6 familles d’arguments pour s’engager dans un tourisme durable

Il n’y a pas de secret. Pour convaincre, il faut être convaincu. Les actions en faveur du tourisme durable en sont une belle illustration. Vos élus n’y croient pas ? Votre équipe ne s’engage pas ? Et vous, vous y croyez vraiment ? Quelle est votre véritable conviction sur le tourisme durable ?

La richesse d’une équipe réside dans la diversité des points de vue. Il y a donc autant de manière d’aborder le tourisme durable que de sensibilités, de profils, d’histoires personnelles et professionnelles. Un groupe de directrices et directeurs d’offices de tourisme a travaillé, lors de leur séminaire #NADOT2019, sur les arguments pour convaincre.

La cible principale : les élus. On ne vous cache pas que cela fonctionne aussi avec tout type de public. Le secret de cette approche : adapter son argumentaire à l’interlocuteur. Alors, quels arguments pour s’engager véritablement dans un tourisme plus durable ?

Chapeau blanc, chapeau vert… la méthode

Vous connaissez les 6 chapeaux de Bono ? Il s’agit d’une méthode d’animation créative favorisant l’expression et faisant appel à tous les profils émotionnels. Elle peut être utilisée dans de nombreux contextes. Pour prendre une décision, elle permet à chaque individu d’exprimer son point de vue dans un collectif. Elle peut aussi faire émerger des idées complémentaires.

Nous l’avons choisie avec le groupe de travail pour chercher des arguments convaincants. Pourquoi devrions-nous nous engager en faveur d’un tourisme plus durable, plus responsable ?

Nous avons donc passé tour à tour les chapeaux de Bono… Nous avons un peu triché : il y a en réalité 32 arguments, déclinés à travers ces 6 profils.

Les arguments factuels : urgence écologique !

Le premier chapeau, c’est le blanc. Le neutre, le factuel. C’est l’interlocuteur à qui seuls les chiffres parlent, le pragmatique. C’est la DGS carrée, ou l’élu technicien. Pour le convaincre, la première étape est de bien connaître votre sujet. Pas question de se faire avoir sur la première interrogation ! Évidemment, vous n’avez pas besoin non plus d’être un expert du GIEC pour avoir quelques arguments en poche.

  1. La prise de conscience citoyenne est engagée : marches pour le climat, actions militantes,… La population est dans la rue, et surtout les jeunes !

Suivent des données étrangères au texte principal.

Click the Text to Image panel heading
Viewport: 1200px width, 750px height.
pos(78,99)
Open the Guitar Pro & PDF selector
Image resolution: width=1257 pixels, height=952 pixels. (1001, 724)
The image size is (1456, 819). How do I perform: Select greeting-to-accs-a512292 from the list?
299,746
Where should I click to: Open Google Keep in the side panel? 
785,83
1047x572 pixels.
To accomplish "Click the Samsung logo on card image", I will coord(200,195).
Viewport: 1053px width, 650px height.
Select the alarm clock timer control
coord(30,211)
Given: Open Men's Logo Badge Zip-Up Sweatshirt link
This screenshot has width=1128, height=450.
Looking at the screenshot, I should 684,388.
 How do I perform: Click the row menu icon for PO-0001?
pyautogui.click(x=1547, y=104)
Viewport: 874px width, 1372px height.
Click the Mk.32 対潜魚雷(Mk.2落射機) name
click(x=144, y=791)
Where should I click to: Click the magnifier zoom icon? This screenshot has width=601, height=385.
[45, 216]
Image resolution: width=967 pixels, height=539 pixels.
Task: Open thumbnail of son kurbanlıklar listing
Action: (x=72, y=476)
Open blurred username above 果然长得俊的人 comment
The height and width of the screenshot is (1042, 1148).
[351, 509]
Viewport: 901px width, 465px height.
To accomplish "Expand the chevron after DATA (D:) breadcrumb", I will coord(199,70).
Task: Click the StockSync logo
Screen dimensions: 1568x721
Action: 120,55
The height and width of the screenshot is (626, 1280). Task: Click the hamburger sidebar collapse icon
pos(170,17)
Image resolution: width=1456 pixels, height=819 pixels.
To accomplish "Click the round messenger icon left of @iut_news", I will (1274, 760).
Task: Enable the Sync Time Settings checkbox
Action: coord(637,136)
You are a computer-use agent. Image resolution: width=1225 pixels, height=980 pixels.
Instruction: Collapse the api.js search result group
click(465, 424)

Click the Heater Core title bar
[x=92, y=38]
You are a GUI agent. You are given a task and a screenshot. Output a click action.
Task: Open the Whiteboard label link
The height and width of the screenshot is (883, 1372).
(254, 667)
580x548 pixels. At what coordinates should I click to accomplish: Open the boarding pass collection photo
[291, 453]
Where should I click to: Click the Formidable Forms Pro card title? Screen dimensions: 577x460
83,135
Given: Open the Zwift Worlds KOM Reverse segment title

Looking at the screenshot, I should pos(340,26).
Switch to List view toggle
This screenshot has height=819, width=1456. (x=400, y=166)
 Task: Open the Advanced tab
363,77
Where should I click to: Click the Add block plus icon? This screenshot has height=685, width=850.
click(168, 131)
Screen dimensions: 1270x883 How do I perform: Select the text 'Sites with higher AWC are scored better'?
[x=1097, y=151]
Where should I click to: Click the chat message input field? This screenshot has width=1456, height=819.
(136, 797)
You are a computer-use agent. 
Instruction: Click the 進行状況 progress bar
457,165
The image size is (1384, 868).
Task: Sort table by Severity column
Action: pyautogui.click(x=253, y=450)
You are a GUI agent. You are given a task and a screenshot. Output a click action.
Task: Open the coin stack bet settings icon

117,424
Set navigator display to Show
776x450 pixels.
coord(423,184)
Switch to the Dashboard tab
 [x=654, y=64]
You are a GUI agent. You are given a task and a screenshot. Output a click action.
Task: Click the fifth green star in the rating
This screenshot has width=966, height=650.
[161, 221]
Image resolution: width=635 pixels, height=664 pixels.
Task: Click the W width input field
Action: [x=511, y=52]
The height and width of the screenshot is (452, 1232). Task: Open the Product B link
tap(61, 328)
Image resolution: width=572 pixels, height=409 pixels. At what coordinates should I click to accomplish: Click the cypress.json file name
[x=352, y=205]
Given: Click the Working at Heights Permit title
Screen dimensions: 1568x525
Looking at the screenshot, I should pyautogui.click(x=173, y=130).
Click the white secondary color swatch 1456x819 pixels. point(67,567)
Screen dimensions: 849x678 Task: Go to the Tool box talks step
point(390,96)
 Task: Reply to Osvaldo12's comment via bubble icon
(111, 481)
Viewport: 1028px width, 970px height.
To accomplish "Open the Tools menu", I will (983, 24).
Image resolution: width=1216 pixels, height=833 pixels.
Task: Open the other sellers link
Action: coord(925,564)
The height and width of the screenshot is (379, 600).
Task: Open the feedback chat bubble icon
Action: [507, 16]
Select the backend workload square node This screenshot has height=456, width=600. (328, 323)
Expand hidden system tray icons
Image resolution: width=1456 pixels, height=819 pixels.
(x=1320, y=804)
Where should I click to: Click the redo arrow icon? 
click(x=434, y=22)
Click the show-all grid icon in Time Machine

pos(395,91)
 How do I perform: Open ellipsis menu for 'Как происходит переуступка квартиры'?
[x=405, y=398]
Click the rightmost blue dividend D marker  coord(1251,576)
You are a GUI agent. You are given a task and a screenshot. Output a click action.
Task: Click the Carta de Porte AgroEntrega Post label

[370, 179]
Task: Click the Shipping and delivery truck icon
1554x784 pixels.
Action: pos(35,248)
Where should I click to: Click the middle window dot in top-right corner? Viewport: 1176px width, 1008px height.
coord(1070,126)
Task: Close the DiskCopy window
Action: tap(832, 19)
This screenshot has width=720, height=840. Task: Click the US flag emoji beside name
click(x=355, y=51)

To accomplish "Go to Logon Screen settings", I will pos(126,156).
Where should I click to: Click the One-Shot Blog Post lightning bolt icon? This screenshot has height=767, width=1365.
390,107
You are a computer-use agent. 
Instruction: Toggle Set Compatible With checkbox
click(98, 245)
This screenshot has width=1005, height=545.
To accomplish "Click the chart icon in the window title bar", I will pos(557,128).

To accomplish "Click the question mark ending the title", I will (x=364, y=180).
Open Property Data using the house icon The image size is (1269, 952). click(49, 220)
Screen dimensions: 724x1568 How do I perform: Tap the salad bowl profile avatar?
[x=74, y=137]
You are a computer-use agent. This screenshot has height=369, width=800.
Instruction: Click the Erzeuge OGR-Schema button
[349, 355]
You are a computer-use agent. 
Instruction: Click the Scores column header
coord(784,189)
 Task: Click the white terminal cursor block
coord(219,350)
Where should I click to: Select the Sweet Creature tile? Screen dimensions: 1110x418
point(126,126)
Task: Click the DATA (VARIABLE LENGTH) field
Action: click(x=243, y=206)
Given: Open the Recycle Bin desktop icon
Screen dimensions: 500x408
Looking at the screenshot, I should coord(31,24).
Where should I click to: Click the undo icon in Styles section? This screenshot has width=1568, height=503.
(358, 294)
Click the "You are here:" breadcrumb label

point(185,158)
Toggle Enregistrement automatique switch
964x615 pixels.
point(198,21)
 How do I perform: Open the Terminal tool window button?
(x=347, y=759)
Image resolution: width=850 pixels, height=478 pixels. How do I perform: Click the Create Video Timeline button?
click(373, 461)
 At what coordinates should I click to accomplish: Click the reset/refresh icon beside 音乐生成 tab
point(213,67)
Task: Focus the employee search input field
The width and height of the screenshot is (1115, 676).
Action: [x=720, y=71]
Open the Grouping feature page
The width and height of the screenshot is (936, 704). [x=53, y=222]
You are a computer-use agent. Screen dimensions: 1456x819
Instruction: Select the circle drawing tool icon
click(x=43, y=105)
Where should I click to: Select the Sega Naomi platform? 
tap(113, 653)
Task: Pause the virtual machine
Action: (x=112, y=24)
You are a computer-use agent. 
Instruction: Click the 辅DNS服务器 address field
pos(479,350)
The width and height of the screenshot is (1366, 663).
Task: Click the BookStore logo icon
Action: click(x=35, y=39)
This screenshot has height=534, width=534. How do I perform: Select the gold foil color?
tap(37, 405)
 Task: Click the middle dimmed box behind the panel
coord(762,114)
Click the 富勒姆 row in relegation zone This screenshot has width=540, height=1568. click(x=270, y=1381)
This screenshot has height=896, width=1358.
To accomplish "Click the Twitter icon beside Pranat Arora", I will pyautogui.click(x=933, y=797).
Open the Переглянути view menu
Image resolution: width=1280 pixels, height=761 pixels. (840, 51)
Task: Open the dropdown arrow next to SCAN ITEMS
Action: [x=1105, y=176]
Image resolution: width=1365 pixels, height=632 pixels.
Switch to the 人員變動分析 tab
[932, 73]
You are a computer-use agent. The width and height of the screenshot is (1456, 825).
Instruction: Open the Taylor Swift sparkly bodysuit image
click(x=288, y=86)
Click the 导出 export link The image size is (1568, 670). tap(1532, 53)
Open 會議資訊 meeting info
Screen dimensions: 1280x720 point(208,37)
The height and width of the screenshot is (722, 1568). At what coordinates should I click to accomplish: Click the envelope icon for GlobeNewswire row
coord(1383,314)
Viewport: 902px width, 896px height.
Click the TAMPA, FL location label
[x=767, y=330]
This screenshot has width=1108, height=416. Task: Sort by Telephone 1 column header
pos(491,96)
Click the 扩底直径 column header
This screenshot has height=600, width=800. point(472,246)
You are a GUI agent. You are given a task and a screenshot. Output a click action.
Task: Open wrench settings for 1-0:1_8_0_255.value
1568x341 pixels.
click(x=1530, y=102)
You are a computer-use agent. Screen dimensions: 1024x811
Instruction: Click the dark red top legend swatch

« Les preuves sont accablantes : le changement climatique met en danger la santé humaine. Des solutions existent et nous devons agir avec détermination pour modifier la trajectoire. » (Margaret Chan, directrice de l’Organisation Mondiale de la Santé (OMS)).

2. Les chiffres démontrent l’urgence écologique.

26 000 espèces disparaissent chaque année
80% des insectes volants d’Europe ont disparu en 30 ans
20 cm de neige à 1500 mètres d’altitude dans les Pyrénées néo-aquitaines d’ici 2050
Recul du trait de côté de 65 à 100m sur la plupart de la côte Landes/Gironde d’ici 2050

3. Le projet de territoire intègre l’écoresponsabilité dans les documents de planifications, il doit l’être pour le schéma de développement touristique.

  • Certains territoires sont très avancés sur le sujet : PADD, Agenda21, SCOT, TEPOS
  • Sur le territoire, il y a déjà plein d’initiatives : s’y intégrer renforcerait le lien entre tourisme et autres secteurs

Les initiatives de 20 Grands Sites de France

4. Les rapports le disent (lire, faire lire ou proposer une fiche de lecture des rapports tels que celui du GIEC ou AcclimaTerra en Nouvelle-Aquitaine).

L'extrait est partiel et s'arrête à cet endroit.